Il silenzio e l’impotenza dei singoli ha fatto da sfondo al nazismo ed ha accompagnato l’instaurazione dei regimi dittatoriali. Il silenzio della maggioranza, il chiudere gli occhi per non vedere la realtà circostante ha alimentato la forza di una minoranza agguerrita, motivata ideologicamente. Ma attenzione: sarebbe errato ritenere soltanto una parte violenta e le altre solo vittime. Purtroppo quella bosniaca è una situazione orribile dove oggi spadroneggiano i signori della guerra. E purtroppo quella balcanica – nonostante le attuali atrocità serbe – ha più i tratti di una guerra civile (se mai una guerra in tal modo si possa chiamare), che quelli di una guerra di pura aggressione e ciò rende tutto più complicato: anche un eventuale intervento militare. Anzi parlare in tale contesto di soluzione militare è assurdo. Come ha detto qualche autorevole commentatore, se davvero volessimo imporre scelte con la forza, dovremmo rassegnarci ad occupare la Bosnia per decine di anni e affrontare un altissimo prezzo in vite umane. Ma ciò che sta accadendo in Bosnia esige l’impegno di ciascuno di noi. Chi può parlare parli, chi può gridare gridi, chi può pregare preghi, chi può operare operi.

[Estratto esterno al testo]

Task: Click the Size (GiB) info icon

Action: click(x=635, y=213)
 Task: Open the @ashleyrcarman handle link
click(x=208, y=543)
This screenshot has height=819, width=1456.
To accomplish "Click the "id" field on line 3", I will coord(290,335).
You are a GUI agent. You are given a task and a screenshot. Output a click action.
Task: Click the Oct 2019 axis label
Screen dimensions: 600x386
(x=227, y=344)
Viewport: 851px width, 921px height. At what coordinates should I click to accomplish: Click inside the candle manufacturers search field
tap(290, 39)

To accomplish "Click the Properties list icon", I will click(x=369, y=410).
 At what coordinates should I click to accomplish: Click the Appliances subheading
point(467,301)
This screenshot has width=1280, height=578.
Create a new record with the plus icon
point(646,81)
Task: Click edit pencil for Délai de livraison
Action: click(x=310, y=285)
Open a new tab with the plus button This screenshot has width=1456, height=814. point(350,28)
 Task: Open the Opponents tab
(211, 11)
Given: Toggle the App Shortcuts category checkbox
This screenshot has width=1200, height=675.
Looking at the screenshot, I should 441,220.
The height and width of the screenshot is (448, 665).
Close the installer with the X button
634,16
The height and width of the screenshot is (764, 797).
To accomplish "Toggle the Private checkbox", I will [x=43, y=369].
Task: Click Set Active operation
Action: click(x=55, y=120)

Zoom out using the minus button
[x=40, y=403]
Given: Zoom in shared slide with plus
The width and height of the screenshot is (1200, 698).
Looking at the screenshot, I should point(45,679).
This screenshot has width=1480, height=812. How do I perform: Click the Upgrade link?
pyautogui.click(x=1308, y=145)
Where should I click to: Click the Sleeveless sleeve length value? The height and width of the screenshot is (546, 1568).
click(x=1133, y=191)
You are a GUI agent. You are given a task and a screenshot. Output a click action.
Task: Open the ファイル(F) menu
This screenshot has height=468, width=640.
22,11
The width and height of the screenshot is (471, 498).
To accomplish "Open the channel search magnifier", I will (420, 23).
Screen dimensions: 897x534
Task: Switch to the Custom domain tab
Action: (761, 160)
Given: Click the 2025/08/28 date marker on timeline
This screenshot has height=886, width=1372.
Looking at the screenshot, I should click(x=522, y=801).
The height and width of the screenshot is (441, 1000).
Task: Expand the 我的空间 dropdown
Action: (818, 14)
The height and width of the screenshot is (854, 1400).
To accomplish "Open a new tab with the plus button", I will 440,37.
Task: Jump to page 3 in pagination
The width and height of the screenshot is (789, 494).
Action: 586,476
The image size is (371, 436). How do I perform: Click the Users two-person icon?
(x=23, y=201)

E uniamoci per spingere i singoli governi, l’ONU, la NATO a mettere in campo tutte le loro forze per fermare questa strage di innocenti, per permettere alla gente di Sarajevo, delle enclave musulmane assediate, di poter ricevere gli aiuti sufficienti per sopravvivere. Almeno questo: aiutarli a sopravvivere. È l’unico intervento a cui riesco a pensare. Non posso immaginare il sangue dei nostri figli bagnare i Balcani. Il muro che dobbiamo far crescere è quello dei medicinali, degli alimenti, del controllo rigoroso degli armamenti, il muro della pace”.

Piccole cose le nostre, ma che ci permettono ancora oggi di dire che noi c’eravamo.